La sillería baja, tallada en madera de nogal por Rodrigo Alemán entre 1489 y 1495, es una de las obras más asombrosas del gótico hispano. En sus cincuenta y cuatro sitiales, el escultor narró con minucioso realismo los episodios de la conquista de Granada, representando batallas, reyes y obispos con una viveza inédita.
Sobre ella se alza la sillería alta, labrada por Felipe Bigarny (Vigarny) y Alonso Berruguete, quienes introdujeron en ella el lenguaje del Renacimiento: profetas, mártires y figuras bíblicas talladas con un dinamismo casi pictórico.
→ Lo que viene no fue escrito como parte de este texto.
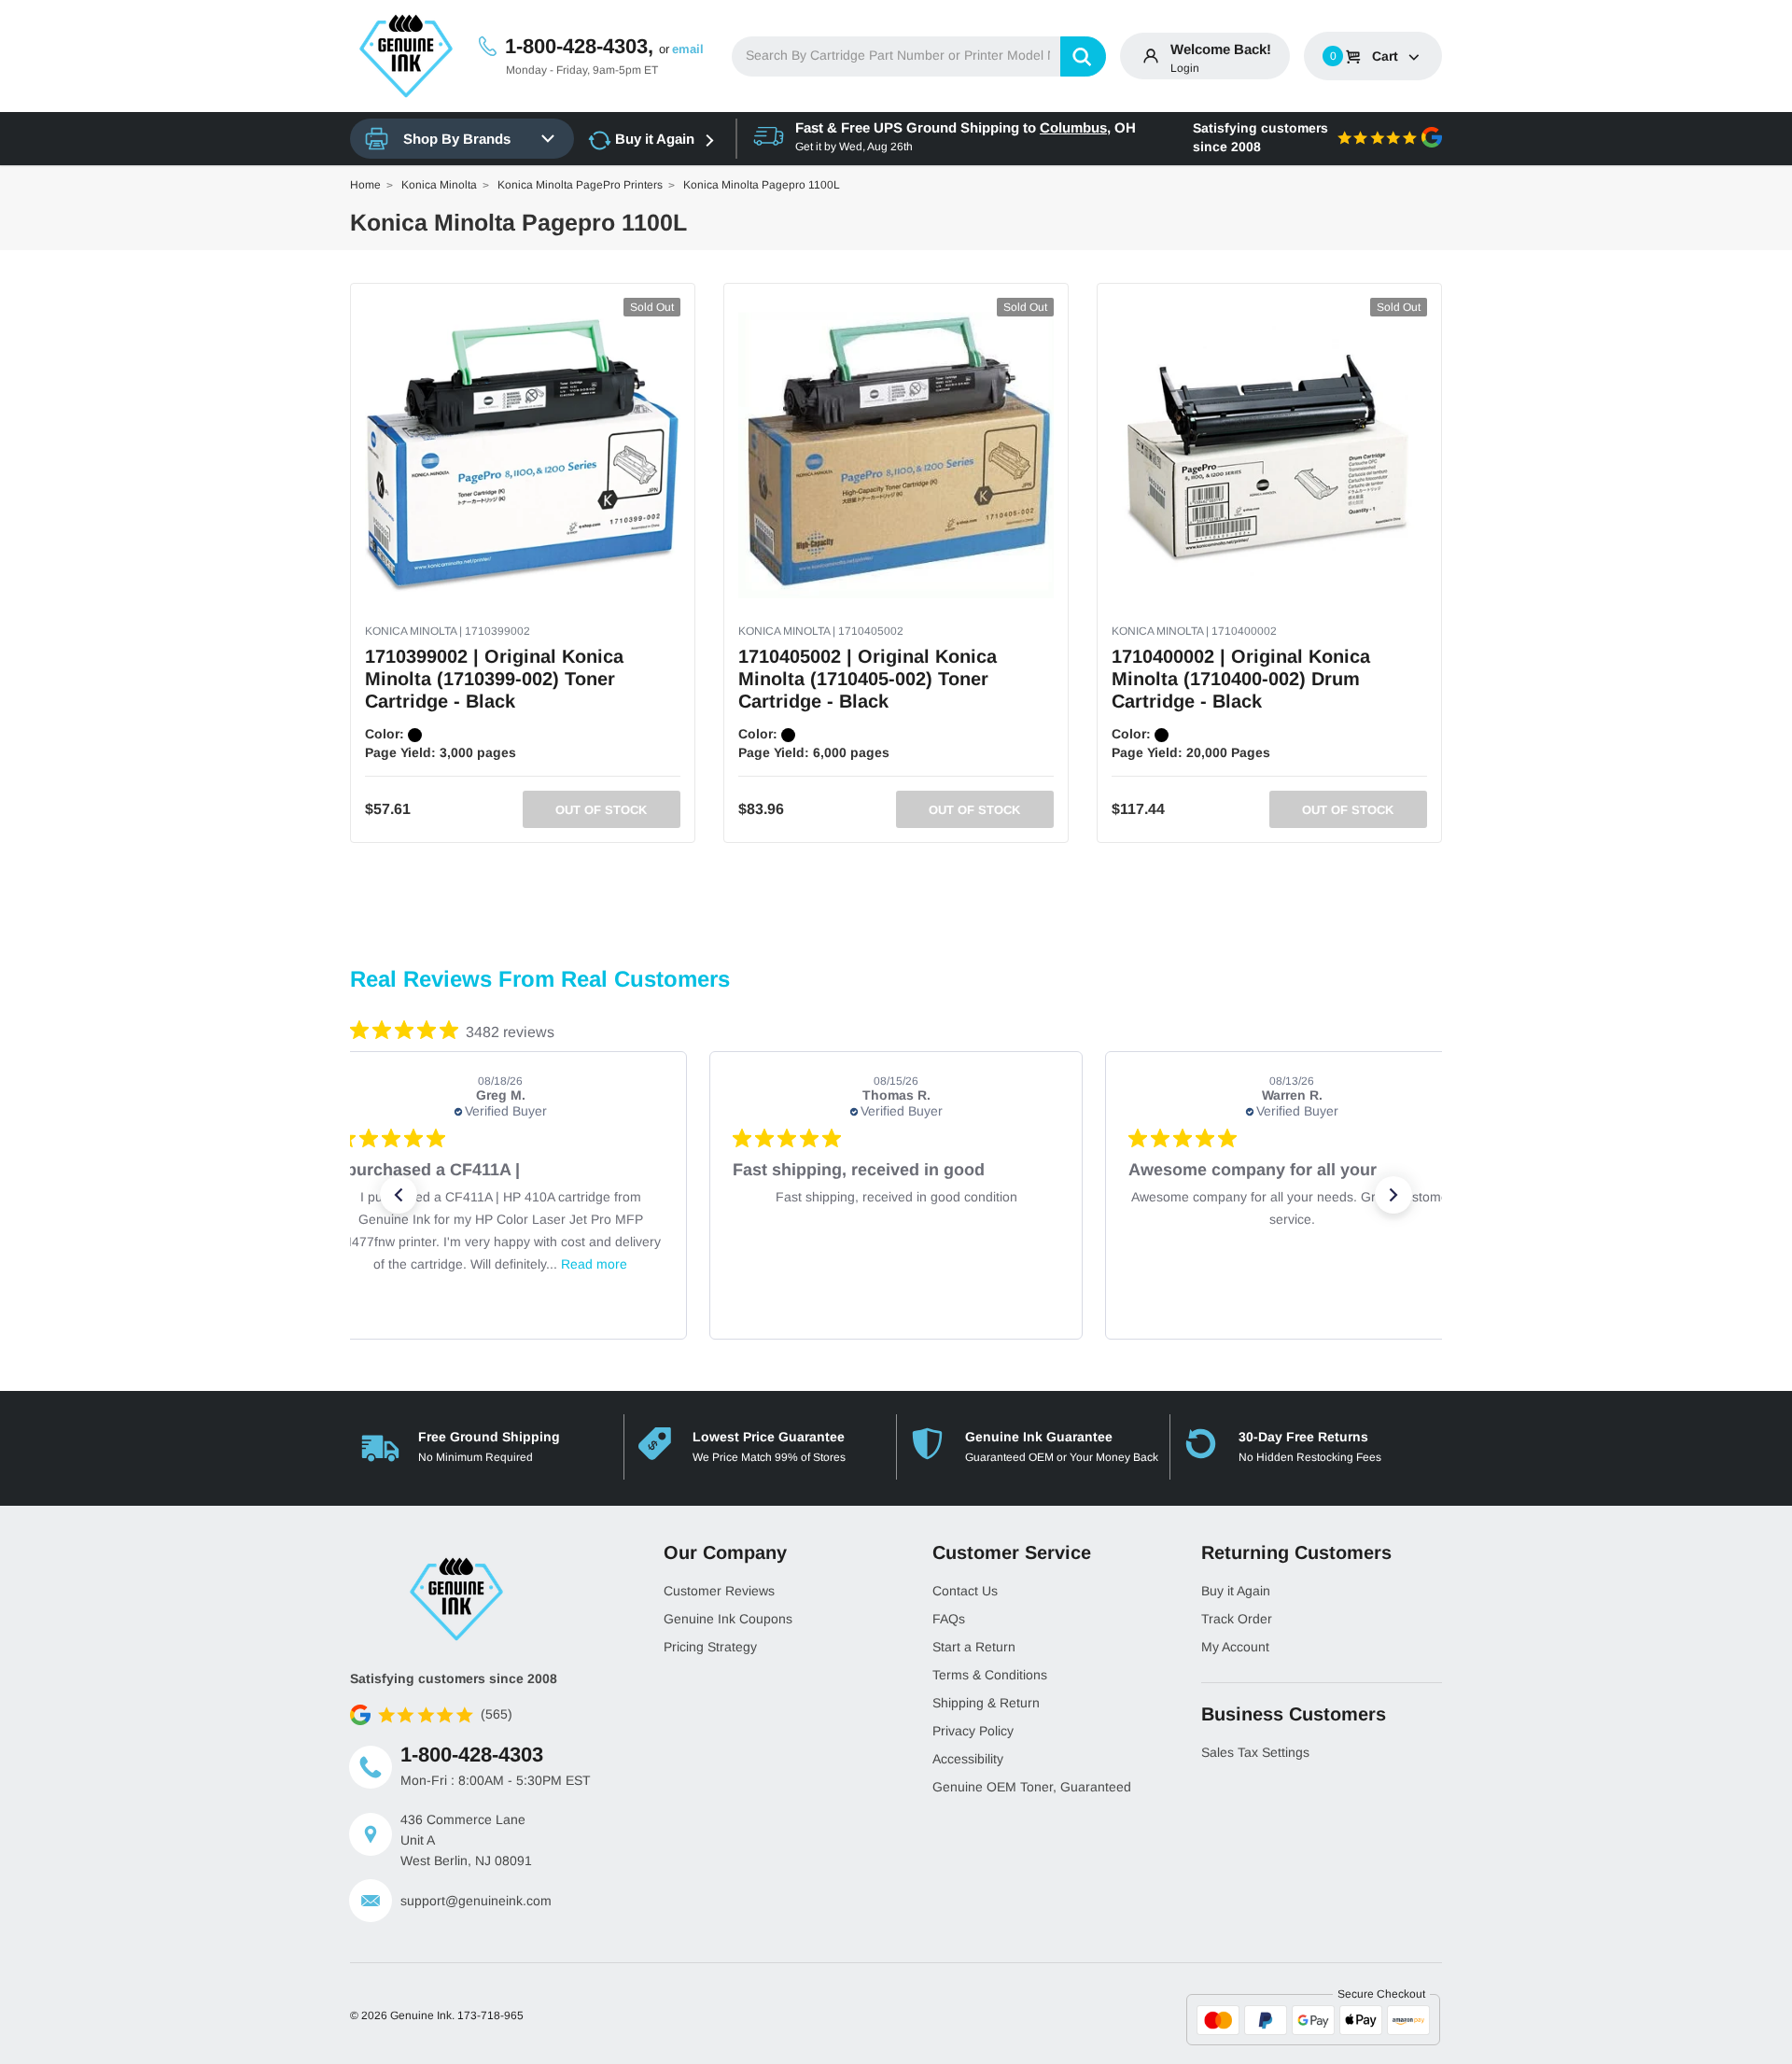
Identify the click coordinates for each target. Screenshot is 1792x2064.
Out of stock (601, 810)
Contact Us (965, 1590)
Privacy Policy (973, 1730)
En el centro se impone la cátedra arzobispal, con relieves de mármol y jaspe que culminan en una Transfiguración de Cristo diseñada por el propio Berruguete.
El conjunto se completa con los atriles laterales, realizados por Nicolás de Vergara el Viejo y el Mozo (1570), y el antiguo atril del águila, pieza gótica alemana de 1425, símbolo del Evangelista San Juan.
A ambos lados, los órganos del Evangelio y la Epístola dialogan desde el siglo XVIII en las célebres Batallas de órganos, llenando de sonido este bosque de madera y piedra.
El Coro no es sólo un lugar de canto: es una lección de arte sagrado, donde la historia, la música y la fe resuenan en una misma voz.